Professional ratings
Review scores
| Source | Rating |
| AllMusic | Star |

==Track listing==

===Disc one===
1. "Intro/This Wreckage" – 7:40
2. "Remind Me to Smile" – 3:22
3. "Metal" – 3:14
4. "Me! I Disconnect from You" – 3:03
5. "Complex" – 3:10
6. "The Aircrash Bureau" – 5:24
7. "Airlane" – 3:24
8. "M.E." – 4:32
9. "Everyday I Die" – 4:38
10. "Films" – 5:47
11. "Remember I Was Vapour" – 4:34
12. "Trois Gymnopedies (First Movement)" – 3:04
13. "Conversation" (mono) – 7:39

===Disc two===
1. "She's Got Claws" – 4:51
2. "Cars" – 3:39
3. "I Dream of Wires" – 4:37
4. "I'm an Agent" – 3:57
5. "The Joy Circuit" – 5:56
6. "I Die: You Die" – 3:43
7. "Cry the Clock Said" – 5:26
8. "Tracks" – 2:19
9. "Down in the Park" – 5:59
10. "My Shadow in Vain" – 2:38
11. "Please Push No More" – 5:29
12. "Are 'Friends' Electric?" – 5:40
13. "We Are Glass/Outro" – 7:43

Although the third track on disc one is listed as "Metal" (a song from Numan's 1979 album The Pleasure Principle), its actual lyrics identify it as the song "Moral", a reworking of "Metal" which was recorded for Numan's then-forthcoming 1981 album Dance. Living Ornaments '81 also features live versions of "She's Got Claws" and "Cry the Clock Said" that pre-date the studio recordings as featured in Dance. Numan can be heard introducing "She's Got Claws" as his "new single;" the song was released as a single four months after the concert.
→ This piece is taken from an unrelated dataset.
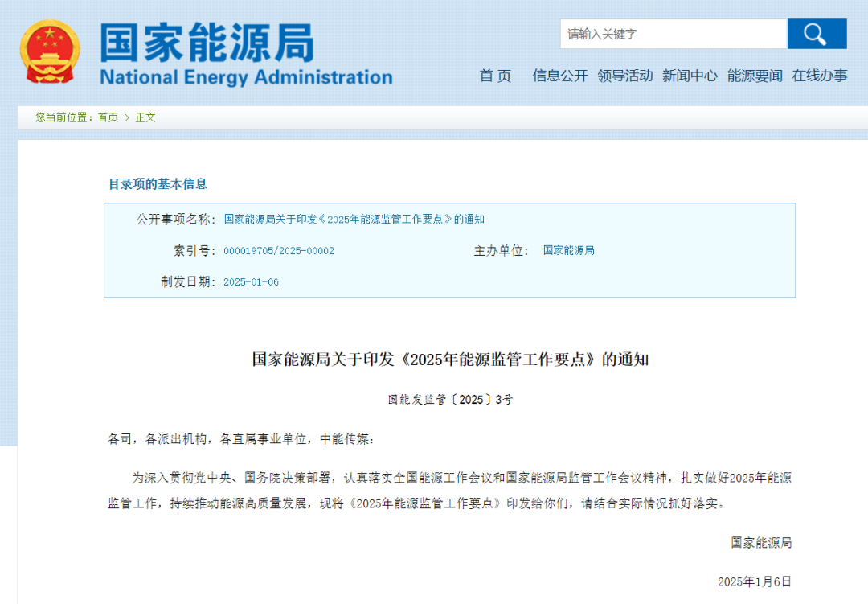This screenshot has width=868, height=604.
Task: Go to 领导活动 section
Action: [625, 76]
The song "Conversation", included at the end of disc one, is a bonus track. It was played at the first two Wembley shows but replaced by "Complex" for the 28 April show. The version included on the Living Ornaments '81 set is from the 26 April show, and is a monitor mix of noticeably poor audio quality.

The instrumental title track of Numan's 1979 album Replicas is used a total of three times throughout the concert: once as the intro (similarly to Living Ornaments '79), once as the outro; and as a pseudo-intro to the track "Films." The theme can therefore be heard on disc 1 tracks 1 and 10, and disc 2 track 13. Despite the extensive use of its theme, the actual track of "Replicas" is not listed, nor is it featured in its entirety in this recording.

==Micromusic VHS/DVD==
Originally released in April 1982, the Micromusic video cassette features the same listing as the subsequent Living Ornaments '81 CD, with the exception of the aforementioned bonus track "Conversation." Soon after its video release, the show was broadcast on British television, albeit in an edited, highlights-only version featuring the following tracks: "Intro," "This Wreckage," "Airlane," "M.E.," "She's Got Claws," "Cars," "I'm an Agent," "The Joy Circuit," "I Die: You Die," "Tracks," "Down in the Park," "Are "Friends" Electric?," "We Are Glass," and "Outro." Both the full version and the edited version of the concert have been released on VHS. The full version of Micromusic was released on DVD in April 2010, with an hour-long 2006 interview with Numan as a bonus feature.